[What to work on]
Please copy the lines below word for word, starting at the line that contains "You are a GUI" and ending at the line that contains "pyautogui.click(x=775, y=719)", with both of those lines included. Leave the pictures out of your copy.

[Data to use]
↓

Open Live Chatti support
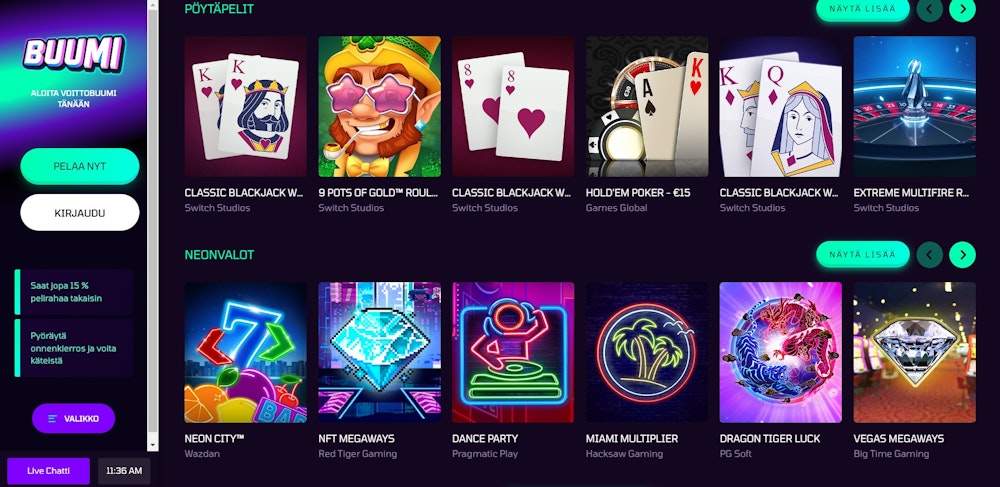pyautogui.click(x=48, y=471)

↑
↓

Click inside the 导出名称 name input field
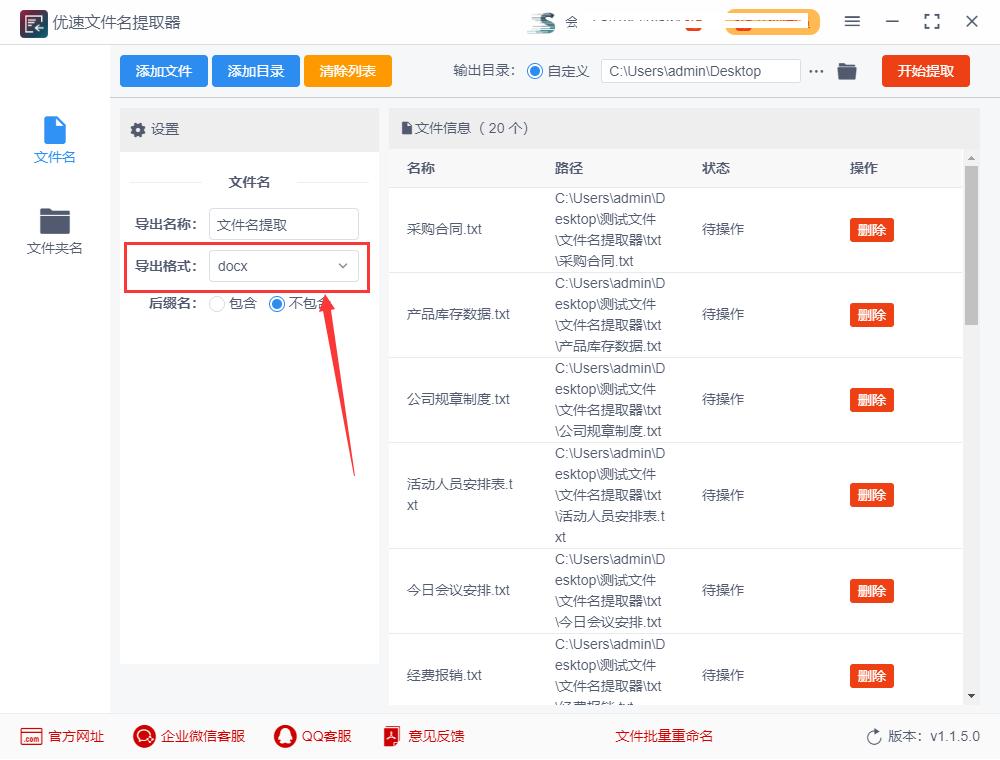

↑
↓

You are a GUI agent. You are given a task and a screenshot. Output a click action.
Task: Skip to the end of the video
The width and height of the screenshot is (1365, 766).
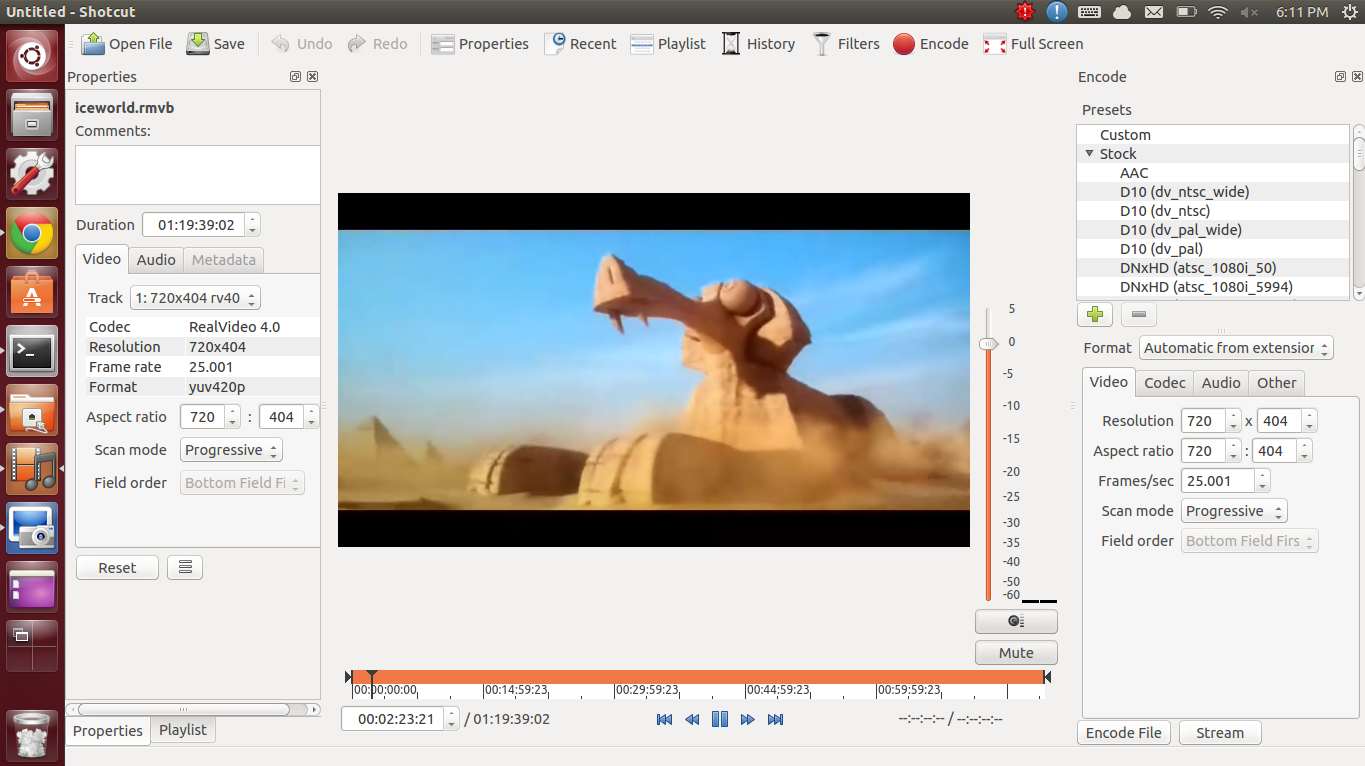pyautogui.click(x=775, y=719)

↑

[Finished task]
You are a GUI agent. You are given a task and a screenshot. Output a click action.
Task: Skip to the end of the video
The width and height of the screenshot is (1365, 766).
pyautogui.click(x=775, y=719)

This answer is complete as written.